TO BE DONE: Copy out the rows word for word, beginning at the line that contains "Image resolution: width=661" and stopping after the line that contains "point(72,678)".

THE RECORDS:

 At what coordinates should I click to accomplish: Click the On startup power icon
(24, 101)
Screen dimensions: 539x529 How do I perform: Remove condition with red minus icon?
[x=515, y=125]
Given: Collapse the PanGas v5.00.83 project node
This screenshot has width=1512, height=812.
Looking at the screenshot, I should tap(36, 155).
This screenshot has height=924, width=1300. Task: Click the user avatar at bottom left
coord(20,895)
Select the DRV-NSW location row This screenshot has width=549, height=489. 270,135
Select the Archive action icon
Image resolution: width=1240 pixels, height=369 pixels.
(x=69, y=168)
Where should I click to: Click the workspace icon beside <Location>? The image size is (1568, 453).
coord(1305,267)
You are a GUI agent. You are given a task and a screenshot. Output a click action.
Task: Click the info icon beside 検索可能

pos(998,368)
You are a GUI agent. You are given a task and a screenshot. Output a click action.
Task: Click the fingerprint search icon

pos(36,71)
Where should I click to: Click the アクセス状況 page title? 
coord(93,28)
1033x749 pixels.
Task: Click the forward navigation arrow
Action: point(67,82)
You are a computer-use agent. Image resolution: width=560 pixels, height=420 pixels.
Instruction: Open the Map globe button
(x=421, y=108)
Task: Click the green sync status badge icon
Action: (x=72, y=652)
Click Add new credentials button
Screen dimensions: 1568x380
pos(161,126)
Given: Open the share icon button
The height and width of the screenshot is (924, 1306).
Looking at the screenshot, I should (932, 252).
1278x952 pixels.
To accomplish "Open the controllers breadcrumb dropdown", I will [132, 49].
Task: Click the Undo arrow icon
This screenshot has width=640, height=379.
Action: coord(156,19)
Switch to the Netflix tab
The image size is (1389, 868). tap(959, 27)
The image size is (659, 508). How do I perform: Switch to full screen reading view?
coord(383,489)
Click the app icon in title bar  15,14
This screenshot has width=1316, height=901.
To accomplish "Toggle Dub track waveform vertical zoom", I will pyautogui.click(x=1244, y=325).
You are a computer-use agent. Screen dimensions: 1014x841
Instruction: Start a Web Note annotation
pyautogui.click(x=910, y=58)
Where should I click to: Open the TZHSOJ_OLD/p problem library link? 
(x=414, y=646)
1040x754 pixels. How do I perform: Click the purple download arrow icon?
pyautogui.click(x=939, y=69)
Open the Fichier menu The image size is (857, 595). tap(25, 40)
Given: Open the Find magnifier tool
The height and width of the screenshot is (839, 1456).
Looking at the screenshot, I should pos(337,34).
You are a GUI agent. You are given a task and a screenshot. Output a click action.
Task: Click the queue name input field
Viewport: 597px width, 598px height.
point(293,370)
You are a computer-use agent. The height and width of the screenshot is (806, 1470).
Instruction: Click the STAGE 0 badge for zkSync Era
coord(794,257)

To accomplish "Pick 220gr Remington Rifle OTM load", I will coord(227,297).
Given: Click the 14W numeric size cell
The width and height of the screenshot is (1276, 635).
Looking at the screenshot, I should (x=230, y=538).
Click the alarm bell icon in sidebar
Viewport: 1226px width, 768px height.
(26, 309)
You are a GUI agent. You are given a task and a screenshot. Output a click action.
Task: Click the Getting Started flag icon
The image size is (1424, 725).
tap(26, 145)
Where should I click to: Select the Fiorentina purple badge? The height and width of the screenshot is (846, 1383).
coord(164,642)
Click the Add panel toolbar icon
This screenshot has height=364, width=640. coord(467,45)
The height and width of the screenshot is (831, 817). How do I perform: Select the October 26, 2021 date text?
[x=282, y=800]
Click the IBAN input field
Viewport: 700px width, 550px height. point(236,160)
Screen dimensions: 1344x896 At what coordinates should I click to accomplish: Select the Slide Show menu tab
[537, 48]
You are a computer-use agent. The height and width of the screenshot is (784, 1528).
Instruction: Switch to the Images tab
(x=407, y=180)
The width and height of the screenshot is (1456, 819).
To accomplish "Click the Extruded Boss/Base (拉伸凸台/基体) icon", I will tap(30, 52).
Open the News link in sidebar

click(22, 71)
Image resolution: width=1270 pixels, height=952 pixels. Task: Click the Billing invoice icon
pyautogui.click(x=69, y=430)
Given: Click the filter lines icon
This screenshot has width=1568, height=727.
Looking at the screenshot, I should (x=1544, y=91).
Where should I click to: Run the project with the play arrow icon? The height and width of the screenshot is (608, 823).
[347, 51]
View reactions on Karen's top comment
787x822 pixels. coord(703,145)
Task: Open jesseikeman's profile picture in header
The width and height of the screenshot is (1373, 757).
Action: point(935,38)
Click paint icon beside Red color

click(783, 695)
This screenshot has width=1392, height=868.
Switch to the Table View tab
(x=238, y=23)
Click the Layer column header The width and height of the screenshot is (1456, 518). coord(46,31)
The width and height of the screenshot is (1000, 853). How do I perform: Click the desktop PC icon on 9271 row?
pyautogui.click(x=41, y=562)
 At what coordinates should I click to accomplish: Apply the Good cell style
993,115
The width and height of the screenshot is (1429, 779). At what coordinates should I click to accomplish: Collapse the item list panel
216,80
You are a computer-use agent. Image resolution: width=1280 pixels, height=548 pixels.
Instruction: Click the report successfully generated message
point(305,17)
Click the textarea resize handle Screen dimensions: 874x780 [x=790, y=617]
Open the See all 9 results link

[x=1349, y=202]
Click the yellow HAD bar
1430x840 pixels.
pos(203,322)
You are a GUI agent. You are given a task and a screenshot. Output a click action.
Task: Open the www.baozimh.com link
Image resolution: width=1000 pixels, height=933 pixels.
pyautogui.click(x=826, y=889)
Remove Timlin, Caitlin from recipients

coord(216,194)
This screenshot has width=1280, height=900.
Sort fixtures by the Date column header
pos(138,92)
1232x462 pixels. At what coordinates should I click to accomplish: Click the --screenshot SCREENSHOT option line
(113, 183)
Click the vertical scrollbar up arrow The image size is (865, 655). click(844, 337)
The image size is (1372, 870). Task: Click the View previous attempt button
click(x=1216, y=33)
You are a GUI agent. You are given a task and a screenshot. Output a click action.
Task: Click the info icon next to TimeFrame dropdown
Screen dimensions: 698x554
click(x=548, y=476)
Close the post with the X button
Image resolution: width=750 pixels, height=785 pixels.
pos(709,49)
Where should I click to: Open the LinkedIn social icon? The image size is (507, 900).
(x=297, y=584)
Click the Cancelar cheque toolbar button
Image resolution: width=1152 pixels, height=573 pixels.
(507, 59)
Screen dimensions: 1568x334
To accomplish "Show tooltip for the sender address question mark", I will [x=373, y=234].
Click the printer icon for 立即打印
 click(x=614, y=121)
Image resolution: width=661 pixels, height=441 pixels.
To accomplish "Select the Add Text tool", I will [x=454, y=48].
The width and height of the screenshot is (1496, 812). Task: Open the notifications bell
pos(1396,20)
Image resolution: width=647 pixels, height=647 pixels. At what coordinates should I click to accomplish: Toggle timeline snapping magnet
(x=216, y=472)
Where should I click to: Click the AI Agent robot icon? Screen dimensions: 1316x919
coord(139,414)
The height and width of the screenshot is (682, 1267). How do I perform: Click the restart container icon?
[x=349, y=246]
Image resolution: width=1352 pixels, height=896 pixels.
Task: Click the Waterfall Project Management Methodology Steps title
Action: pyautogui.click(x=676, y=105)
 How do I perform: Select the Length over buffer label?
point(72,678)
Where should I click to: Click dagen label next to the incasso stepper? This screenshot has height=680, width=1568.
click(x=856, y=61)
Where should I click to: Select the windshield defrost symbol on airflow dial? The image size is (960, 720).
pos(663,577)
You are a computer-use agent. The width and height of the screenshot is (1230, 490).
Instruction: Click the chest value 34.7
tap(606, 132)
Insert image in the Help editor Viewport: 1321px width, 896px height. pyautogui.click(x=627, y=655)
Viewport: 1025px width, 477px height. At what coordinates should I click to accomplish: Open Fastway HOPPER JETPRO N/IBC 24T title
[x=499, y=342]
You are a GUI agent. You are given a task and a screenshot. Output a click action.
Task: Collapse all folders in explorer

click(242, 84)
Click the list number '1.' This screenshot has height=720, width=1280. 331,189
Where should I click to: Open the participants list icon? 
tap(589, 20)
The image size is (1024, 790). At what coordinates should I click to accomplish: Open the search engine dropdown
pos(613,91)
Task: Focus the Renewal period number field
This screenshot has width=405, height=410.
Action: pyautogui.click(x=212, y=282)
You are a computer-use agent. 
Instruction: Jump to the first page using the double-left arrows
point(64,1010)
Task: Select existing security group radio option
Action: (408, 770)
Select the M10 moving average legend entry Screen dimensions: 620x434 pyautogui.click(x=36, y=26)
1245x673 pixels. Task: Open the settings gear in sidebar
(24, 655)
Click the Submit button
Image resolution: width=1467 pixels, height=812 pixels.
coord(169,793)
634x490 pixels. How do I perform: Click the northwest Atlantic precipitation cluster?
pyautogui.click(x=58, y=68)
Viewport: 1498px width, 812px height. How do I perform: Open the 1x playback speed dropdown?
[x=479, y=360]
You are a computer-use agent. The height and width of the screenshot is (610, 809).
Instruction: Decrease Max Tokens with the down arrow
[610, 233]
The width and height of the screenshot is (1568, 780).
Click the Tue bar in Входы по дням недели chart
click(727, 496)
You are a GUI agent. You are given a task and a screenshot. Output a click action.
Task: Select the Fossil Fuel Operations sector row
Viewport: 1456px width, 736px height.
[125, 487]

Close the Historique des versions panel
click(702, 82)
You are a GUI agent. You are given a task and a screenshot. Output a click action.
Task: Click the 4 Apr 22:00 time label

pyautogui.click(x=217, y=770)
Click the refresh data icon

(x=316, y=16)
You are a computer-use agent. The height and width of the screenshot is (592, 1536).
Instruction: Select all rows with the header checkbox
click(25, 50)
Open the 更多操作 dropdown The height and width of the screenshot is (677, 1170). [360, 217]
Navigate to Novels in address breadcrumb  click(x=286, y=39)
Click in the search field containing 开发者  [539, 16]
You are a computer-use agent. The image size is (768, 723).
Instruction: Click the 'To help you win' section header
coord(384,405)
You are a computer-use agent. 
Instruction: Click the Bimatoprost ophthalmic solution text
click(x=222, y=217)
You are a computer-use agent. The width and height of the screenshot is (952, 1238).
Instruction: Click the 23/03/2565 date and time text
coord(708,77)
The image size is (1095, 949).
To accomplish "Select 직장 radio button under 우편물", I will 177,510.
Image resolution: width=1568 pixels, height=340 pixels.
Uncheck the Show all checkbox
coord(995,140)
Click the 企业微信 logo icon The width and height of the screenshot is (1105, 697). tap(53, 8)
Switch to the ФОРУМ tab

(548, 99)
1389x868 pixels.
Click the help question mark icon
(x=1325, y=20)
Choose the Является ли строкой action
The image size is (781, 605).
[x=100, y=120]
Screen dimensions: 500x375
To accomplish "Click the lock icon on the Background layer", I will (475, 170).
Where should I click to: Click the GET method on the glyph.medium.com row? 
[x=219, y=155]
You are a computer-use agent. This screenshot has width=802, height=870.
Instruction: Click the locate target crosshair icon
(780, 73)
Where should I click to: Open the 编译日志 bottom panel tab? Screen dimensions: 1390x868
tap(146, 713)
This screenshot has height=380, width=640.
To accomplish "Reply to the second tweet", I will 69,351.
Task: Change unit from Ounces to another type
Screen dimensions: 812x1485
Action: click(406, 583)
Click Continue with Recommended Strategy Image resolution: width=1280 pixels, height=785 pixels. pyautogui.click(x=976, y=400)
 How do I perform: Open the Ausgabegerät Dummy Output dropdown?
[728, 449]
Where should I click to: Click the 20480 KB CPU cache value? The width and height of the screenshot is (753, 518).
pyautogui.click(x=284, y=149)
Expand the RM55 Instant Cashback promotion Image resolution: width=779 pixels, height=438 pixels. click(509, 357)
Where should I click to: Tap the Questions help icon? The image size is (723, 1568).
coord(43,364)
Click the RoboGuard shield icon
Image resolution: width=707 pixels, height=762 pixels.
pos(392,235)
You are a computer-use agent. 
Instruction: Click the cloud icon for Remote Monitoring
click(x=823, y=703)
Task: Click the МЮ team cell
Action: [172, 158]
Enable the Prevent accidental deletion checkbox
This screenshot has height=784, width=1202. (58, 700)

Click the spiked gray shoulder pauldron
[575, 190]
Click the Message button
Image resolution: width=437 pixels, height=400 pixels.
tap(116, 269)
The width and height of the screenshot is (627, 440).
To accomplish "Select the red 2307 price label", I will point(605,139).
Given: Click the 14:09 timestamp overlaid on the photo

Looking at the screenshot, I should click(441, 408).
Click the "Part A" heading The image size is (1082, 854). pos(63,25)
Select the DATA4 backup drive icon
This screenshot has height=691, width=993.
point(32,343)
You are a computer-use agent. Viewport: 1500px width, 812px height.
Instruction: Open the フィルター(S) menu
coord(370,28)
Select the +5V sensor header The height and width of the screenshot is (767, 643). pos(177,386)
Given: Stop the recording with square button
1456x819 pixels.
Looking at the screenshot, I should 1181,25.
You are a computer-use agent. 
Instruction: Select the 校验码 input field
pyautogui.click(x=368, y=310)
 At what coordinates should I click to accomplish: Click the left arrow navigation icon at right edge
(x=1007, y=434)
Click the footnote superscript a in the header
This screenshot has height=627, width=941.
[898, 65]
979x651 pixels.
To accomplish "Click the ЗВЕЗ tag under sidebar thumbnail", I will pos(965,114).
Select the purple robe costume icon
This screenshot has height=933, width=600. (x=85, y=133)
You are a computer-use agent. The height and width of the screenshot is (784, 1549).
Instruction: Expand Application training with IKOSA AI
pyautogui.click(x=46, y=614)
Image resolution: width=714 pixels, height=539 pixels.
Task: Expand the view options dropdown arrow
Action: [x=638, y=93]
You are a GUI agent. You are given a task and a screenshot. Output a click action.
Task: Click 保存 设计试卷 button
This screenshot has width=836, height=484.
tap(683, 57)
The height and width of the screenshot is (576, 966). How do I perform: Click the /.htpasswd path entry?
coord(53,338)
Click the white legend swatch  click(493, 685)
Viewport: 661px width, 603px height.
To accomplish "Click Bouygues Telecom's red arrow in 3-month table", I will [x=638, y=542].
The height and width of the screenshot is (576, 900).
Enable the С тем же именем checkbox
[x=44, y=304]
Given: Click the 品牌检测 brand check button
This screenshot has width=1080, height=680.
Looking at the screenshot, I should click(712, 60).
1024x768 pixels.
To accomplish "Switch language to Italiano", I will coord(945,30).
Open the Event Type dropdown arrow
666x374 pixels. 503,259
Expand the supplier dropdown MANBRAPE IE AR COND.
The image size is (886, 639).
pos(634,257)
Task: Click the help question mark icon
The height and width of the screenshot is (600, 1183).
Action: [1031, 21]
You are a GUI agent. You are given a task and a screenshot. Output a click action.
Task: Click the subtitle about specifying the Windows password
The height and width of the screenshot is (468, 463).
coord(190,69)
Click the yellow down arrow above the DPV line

THE SOLUTION:
Image resolution: width=661 pixels, height=441 pixels.
To accomplish "Select the Add Text tool", I will [x=454, y=48].
The width and height of the screenshot is (1496, 812). Task: Open the notifications bell
pos(1396,20)
Image resolution: width=647 pixels, height=647 pixels. At what coordinates should I click to accomplish: Toggle timeline snapping magnet
(x=216, y=472)
Where should I click to: Click the AI Agent robot icon? Screen dimensions: 1316x919
coord(139,414)
The height and width of the screenshot is (682, 1267). How do I perform: Click the restart container icon?
[x=349, y=246]
Image resolution: width=1352 pixels, height=896 pixels.
Task: Click the Waterfall Project Management Methodology Steps title
Action: pyautogui.click(x=676, y=105)
 How do I perform: Select the Length over buffer label?
point(72,678)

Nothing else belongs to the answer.